Work task:
Copy, from the data below, every line that has "computer" in it.

(Provided records Opens)

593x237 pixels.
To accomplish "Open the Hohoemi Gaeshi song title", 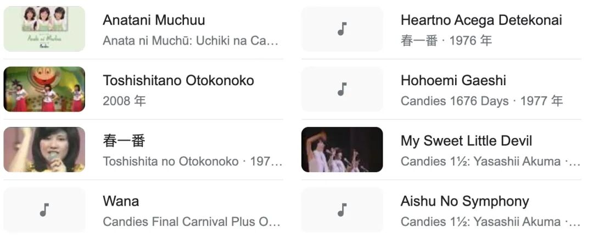I will (453, 81).
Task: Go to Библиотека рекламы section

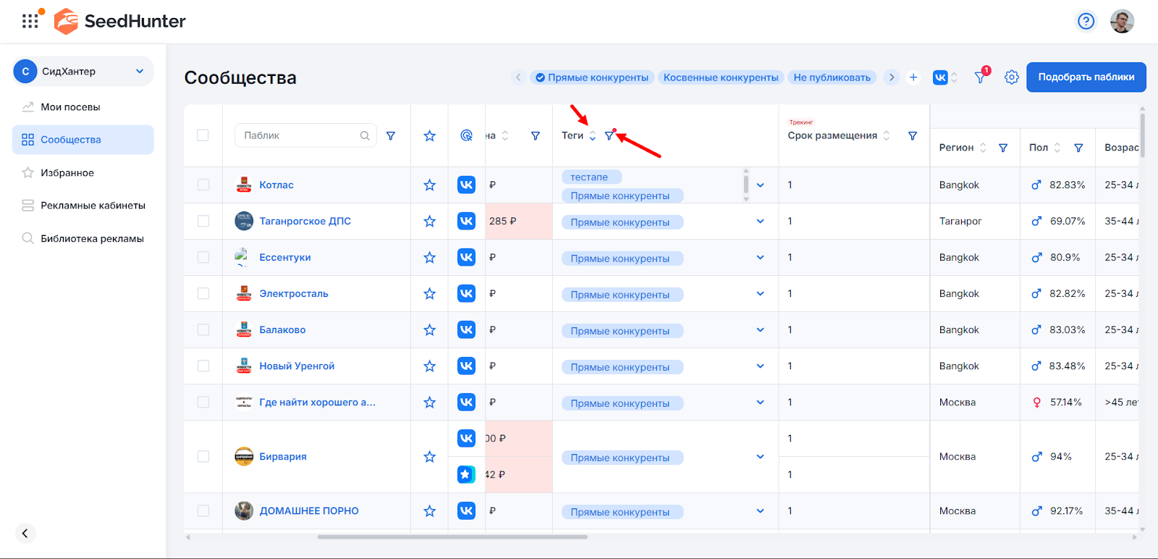Action: tap(92, 239)
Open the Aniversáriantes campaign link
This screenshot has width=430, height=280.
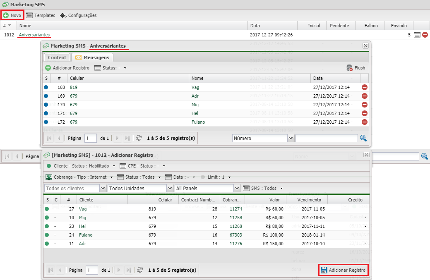(x=34, y=35)
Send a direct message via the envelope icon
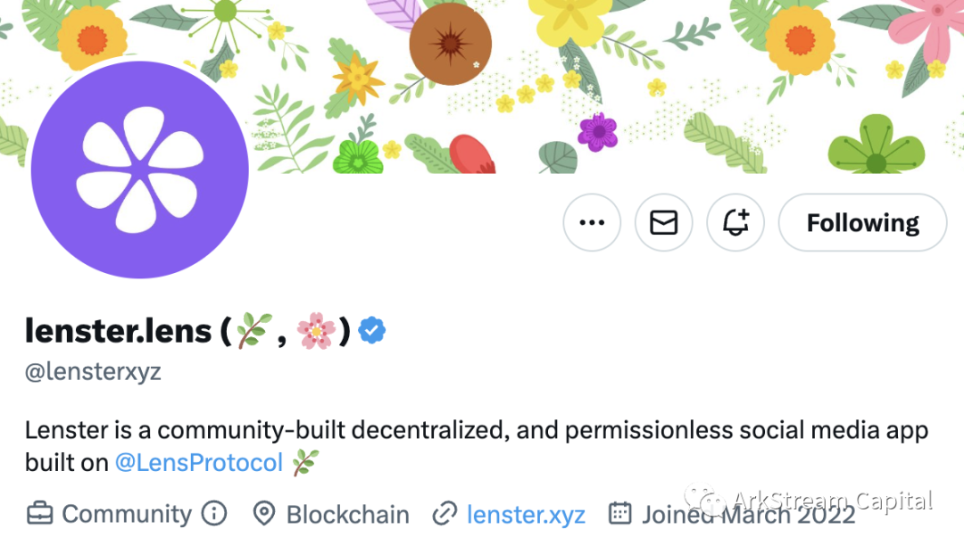Screen dimensions: 964x546 click(x=663, y=222)
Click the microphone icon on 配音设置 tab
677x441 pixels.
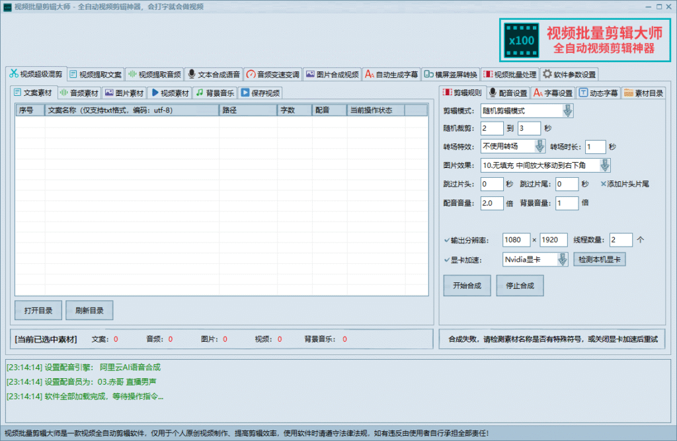pyautogui.click(x=493, y=93)
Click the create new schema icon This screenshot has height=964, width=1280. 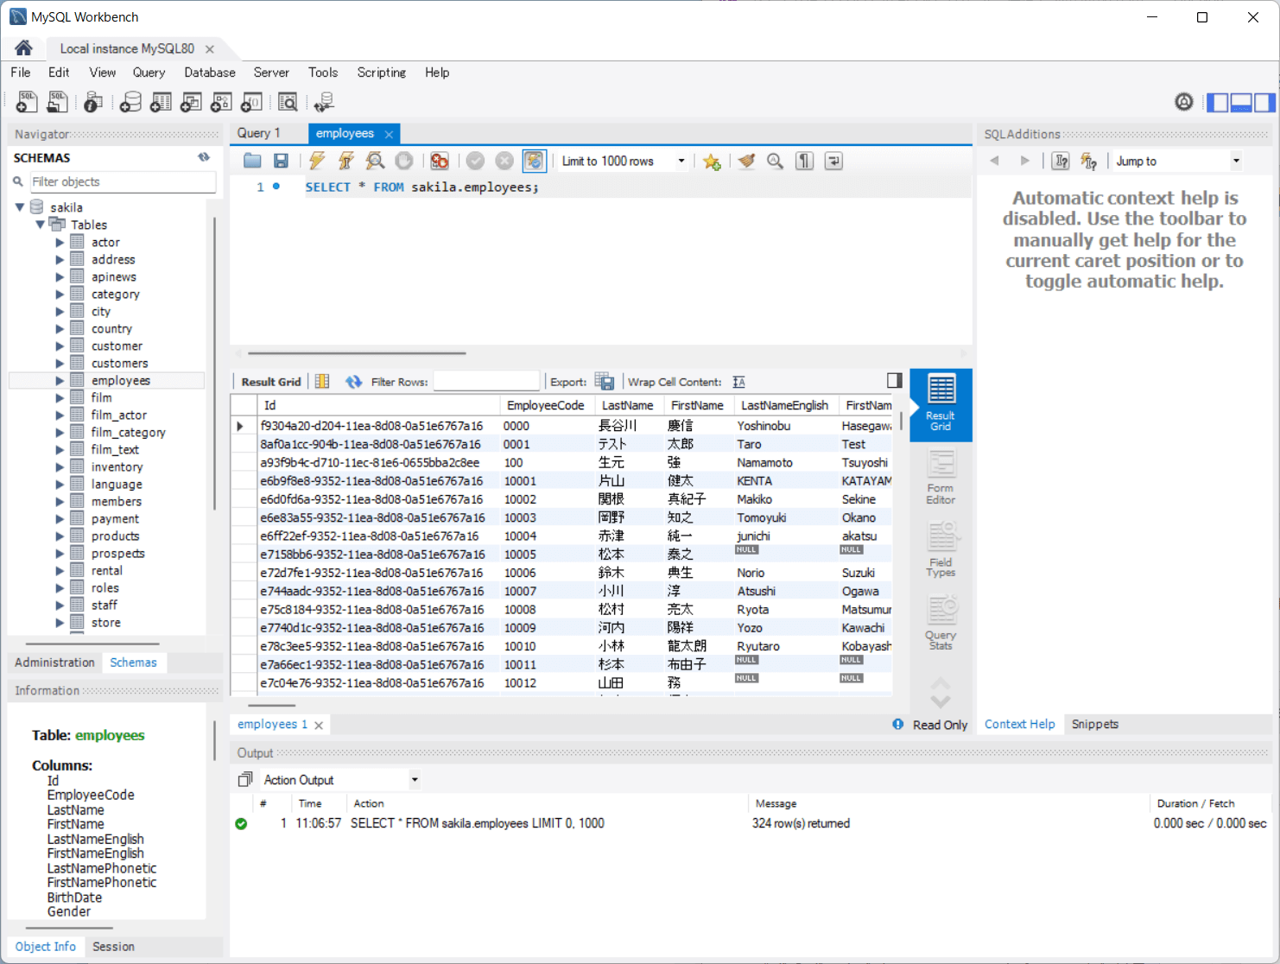[x=130, y=103]
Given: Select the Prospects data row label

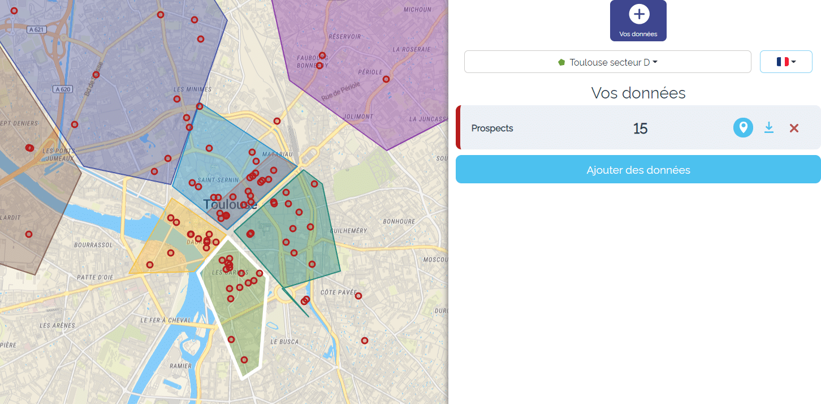Looking at the screenshot, I should [492, 128].
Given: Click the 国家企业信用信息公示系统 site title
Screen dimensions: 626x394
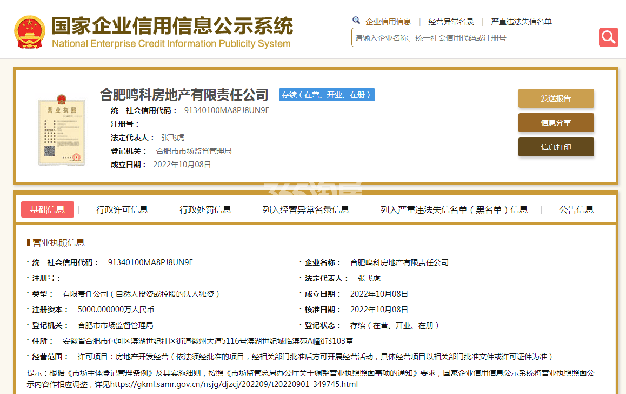Looking at the screenshot, I should [x=172, y=26].
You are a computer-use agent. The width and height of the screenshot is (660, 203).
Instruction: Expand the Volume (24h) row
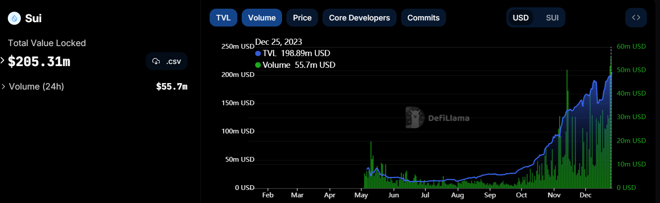[3, 87]

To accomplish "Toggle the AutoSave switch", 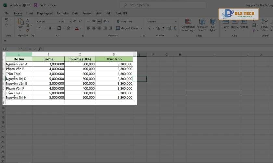I will click(x=27, y=5).
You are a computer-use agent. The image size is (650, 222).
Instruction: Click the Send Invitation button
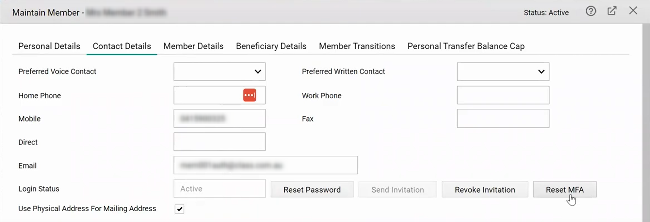[x=397, y=190]
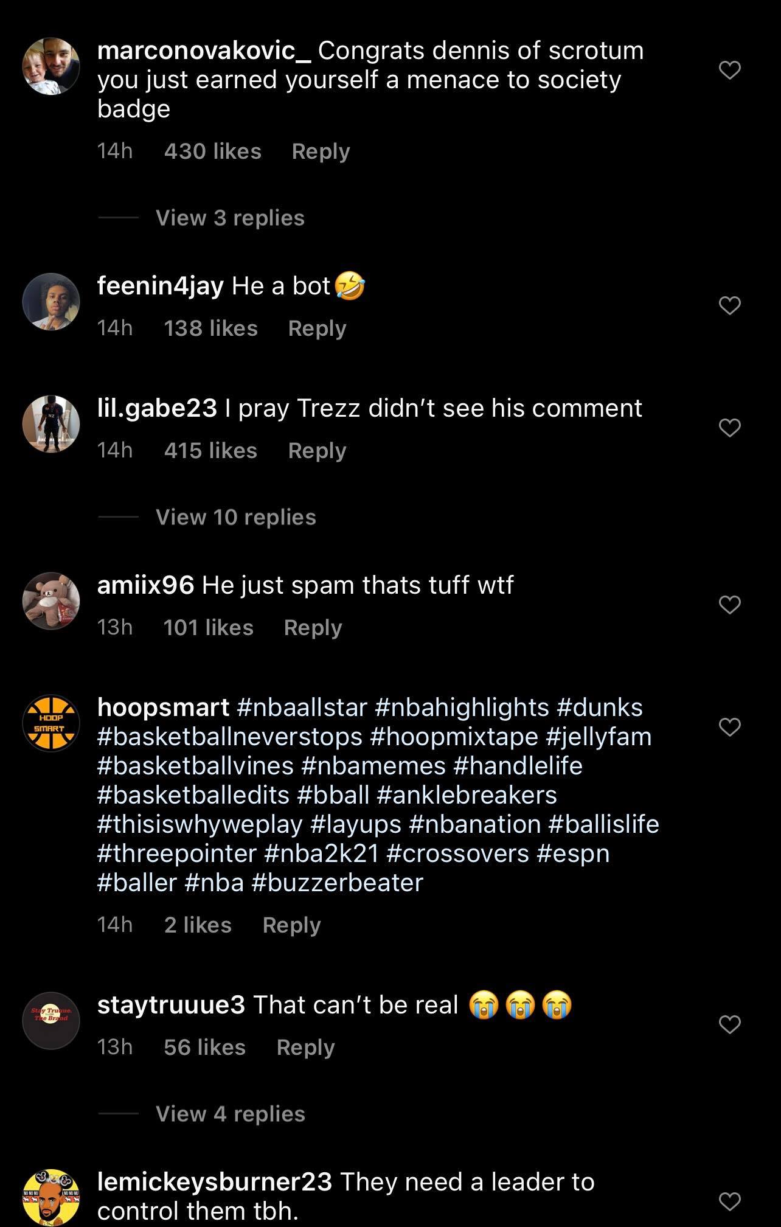
Task: Like hoopsmart's hashtag comment
Action: (729, 726)
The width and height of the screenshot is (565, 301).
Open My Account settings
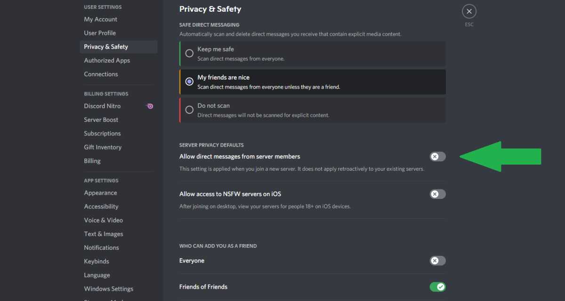pos(100,19)
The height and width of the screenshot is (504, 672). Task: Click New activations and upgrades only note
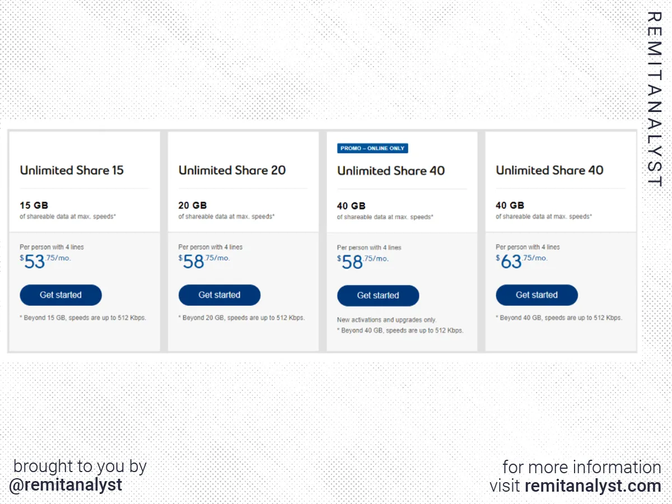[x=386, y=320]
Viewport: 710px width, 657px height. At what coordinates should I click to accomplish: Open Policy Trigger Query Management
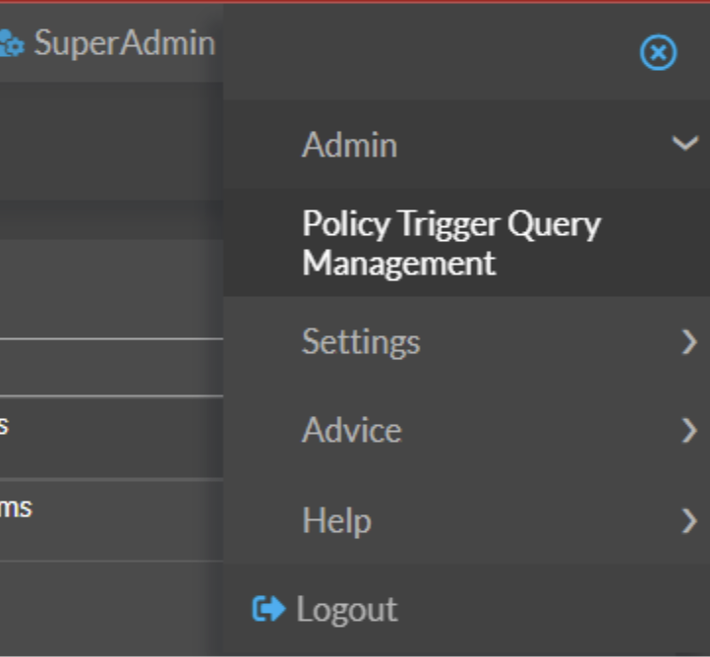click(450, 243)
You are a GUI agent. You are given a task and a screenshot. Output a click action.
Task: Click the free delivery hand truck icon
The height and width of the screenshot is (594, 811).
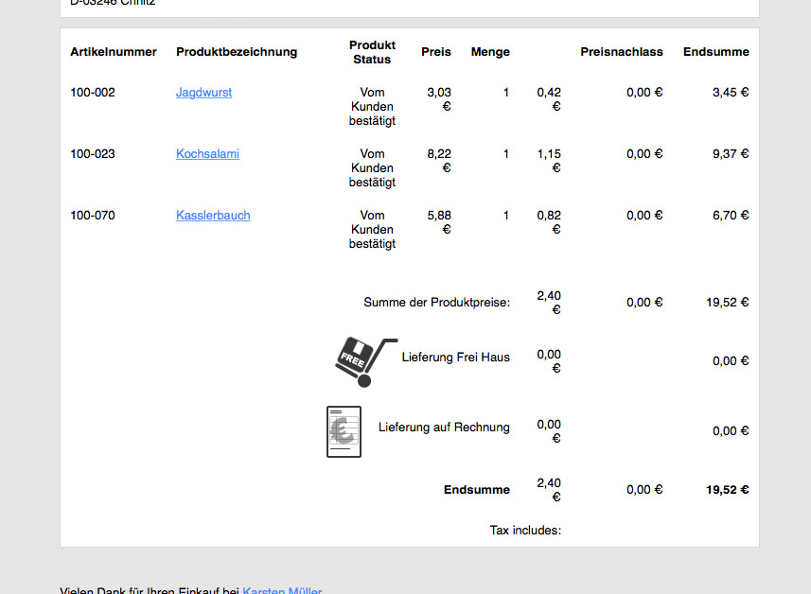pos(365,361)
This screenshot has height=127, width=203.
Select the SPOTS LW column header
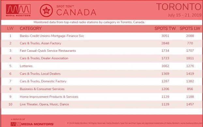(190, 28)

(Provided records Closes)

Solution to this problem:
You are a computer-use agent. The width and height of the screenshot is (660, 203).
You are a computer-use agent. The image size is (650, 222).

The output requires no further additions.